L’Enseignement Explicite s’appuie sur un postulat de départ disant que l’enseignant est responsable des apprentissages et des performances des élèves. Comme se plaît à le rappeler Siegfried Engelmann : « Si l’élève n’a pas appris, alors le maître n’a pas enseigné. »
La pédagogie explicite fait parler d'elle avec insistance depuis quelques années.
Oui, mais concrètement, comment fonctionne une classe ” explicite ” ?
Nous avons aujourd'hui une invitée sur Tilékol.
Il s'agit de Françoise Appy, qui fait une promotion active de la ” pédagogie explicite ” en compagnie de son mari, Bernard.
Je lui ai demandé de nous expliquer simplement, dans un article court, en quoi consistait cette forme de pédagogie.
Un peu de concret ne fait de mal à personne !
J'ai pensé qu'entrer directement dans le vif du sujet serait une bonne manière de faire connaissance avec cette forme d'enseignement.
Samedi, je donnerai la parole à Bernard Appy, qui nous brossera un historique de ce mouvement. Nous aurons droit également à quelques vidéos 🙂
La parole est à Françoise Appy :
Apprendre consiste à faire intervenir des changements dans la mémoire à long terme des élèves ; si rien n’a changé en MLT (” mémoire à long terme “), alors rien n’a été appris.
L’enseignant est l’agent de ce changement.
Une question qu’il doit se poser le plus souvent possible est : ” Qu’ont-ils appris ? ”
L’Enseignement Explicite repose sur deux parties d’égale importance : la gestion de classe et la gestion de la matière.
Gestion de classe :
Selon Clermont Gauthier, elle consiste à « établir un ensemble de règles et de modes d'action pour créer et maintenir un environnement ordonné et favorable à l'enseignement ainsi qu'à l'apprentissage. »
Quand on met en place l’enseignement explicite en classe, on commence obligatoirement par la gestion de classe. Un des leitmotivs de l’enseignement explicite est d’avancer pas à pas, de manière progressive. Il en sera de même pour la gestion de classe.
Elle concerne : l’organisation matérielle de la classe (placements, matériel) et les comportements (sociaux et scolaires).
Le meilleur moyen pour mettre en œuvre les comportements souhaités réside dans les règles de classe qui seront enseignées elles aussi de manière explicite. Les règles sont établies par l’enseignant et lui seul, et mises en place dès le premier jour de classe. Elles sont peu nombreuses et peuvent être hiérarchisées (règles d’or et règles moins importantes) ; elles sont formulées de manière positive. Elles sont enseignées et expliquées puis mises en œuvre et rappelées aussi souvent que nécessaire.

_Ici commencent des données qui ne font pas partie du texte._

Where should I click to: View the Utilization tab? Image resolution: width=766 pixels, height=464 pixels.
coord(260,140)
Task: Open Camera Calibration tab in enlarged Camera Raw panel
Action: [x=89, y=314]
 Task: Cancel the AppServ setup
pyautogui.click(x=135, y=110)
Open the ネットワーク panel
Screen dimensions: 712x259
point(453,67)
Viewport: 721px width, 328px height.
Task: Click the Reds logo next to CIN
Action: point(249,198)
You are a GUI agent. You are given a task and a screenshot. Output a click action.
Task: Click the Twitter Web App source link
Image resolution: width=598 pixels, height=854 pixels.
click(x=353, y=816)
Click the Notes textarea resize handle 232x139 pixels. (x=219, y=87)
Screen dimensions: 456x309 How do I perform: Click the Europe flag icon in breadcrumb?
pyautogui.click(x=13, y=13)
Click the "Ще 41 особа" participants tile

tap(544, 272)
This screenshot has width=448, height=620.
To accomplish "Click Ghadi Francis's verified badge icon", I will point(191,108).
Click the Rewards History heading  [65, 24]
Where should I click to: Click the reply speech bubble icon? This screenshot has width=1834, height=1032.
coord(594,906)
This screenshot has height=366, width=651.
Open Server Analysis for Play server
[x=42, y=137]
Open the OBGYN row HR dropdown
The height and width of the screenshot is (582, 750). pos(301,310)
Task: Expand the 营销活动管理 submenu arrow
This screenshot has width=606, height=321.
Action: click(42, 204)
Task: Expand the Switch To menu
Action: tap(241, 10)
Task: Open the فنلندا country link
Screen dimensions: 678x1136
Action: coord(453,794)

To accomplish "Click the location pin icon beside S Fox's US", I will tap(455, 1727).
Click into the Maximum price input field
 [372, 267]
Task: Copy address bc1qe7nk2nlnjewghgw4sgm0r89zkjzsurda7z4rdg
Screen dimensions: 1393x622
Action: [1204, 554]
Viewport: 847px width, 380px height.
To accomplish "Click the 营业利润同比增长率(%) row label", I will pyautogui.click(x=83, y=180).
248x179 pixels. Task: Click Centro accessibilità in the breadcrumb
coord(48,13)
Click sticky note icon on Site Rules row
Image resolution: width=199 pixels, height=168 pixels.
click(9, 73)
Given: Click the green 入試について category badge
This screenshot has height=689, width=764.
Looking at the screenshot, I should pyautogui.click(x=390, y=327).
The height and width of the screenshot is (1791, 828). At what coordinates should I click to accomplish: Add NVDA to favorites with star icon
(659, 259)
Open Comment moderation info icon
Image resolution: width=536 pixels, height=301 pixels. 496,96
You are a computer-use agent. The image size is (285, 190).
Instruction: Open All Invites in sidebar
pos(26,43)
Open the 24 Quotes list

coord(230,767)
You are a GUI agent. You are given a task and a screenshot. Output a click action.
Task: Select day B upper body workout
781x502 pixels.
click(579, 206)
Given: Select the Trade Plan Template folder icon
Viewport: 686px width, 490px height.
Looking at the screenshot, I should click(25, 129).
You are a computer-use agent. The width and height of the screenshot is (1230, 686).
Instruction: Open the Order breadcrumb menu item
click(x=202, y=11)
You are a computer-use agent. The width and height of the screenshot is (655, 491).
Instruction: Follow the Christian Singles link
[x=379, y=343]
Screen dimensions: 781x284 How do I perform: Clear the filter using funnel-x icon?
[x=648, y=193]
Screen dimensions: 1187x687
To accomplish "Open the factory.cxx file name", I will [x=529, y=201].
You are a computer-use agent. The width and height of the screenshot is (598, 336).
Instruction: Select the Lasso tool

Elles se présentent sous forme de valeurs (respect, responsabilité…) auxquelles correspondent des moments (classe, récréation…) et des comportements (ex : je lève la main pour demander la parole).
L’enseignement des comportements souhaités se fait aussi de manière explicite : on montre et on pratique (ex : apprendre à faire des transitions rapides, apprendre à se déplacer en groupe, apprendre à travailler par paires…).
Gestion de la matière :
Le but est la compréhension et le maintien en mémoire, les deux étant d’égale importance. La compréhension est suscitée par des explications appropriées (modelage) et vérifiée, elle s’inscrit en mémoire par la pratique (d’abord guidée puis autonome) et les révisions. La procédure explicite, basée sur les 6 fonctions pédagogiques de Rosenshine ( Révisions des connaissances pré-requises – Présentation du nouveau contenu – Pratique guidée – Pratique autonome – Révisions hebdomadaires et mensuelles –– Correction et rétro action) peut être succinctement résumée dans le tableau suivant :
Quelques particularités de l’Enseignement Explicite :
- On part toujours du simple pour aller vers le complexe ; on fractionne les difficultés.
- La vérification de la compréhension repose sur un questionnement varié.
- Une place toute particulière est accordée à la correction. Toute erreur est corrigée immédiatement et accompagnée d’un feed-back (reprise de l’explication) afin qu’un raisonnement erroné ne cristallise pas dans l’esprit de l’élève.
- En pratique guidée, on attend d’avoir environ 80% de réponses correctes pour passer à la pratique autonome qui elle exige environ 95%.
- On n’hésite pas à reprendre une leçon quand la majorité des élèves n’a pas compris.
- Les connaissances préalables sont très importantes car d’elles dépendent la réussite de la suite. Si elles ne sont pas acquises (mise en situation), on n’hésite pas à les ré-enseigner.
- On préfère le renforcement positif au renforcement négatif ; il porte sur les résultats obtenus en lien avec les efforts fournis.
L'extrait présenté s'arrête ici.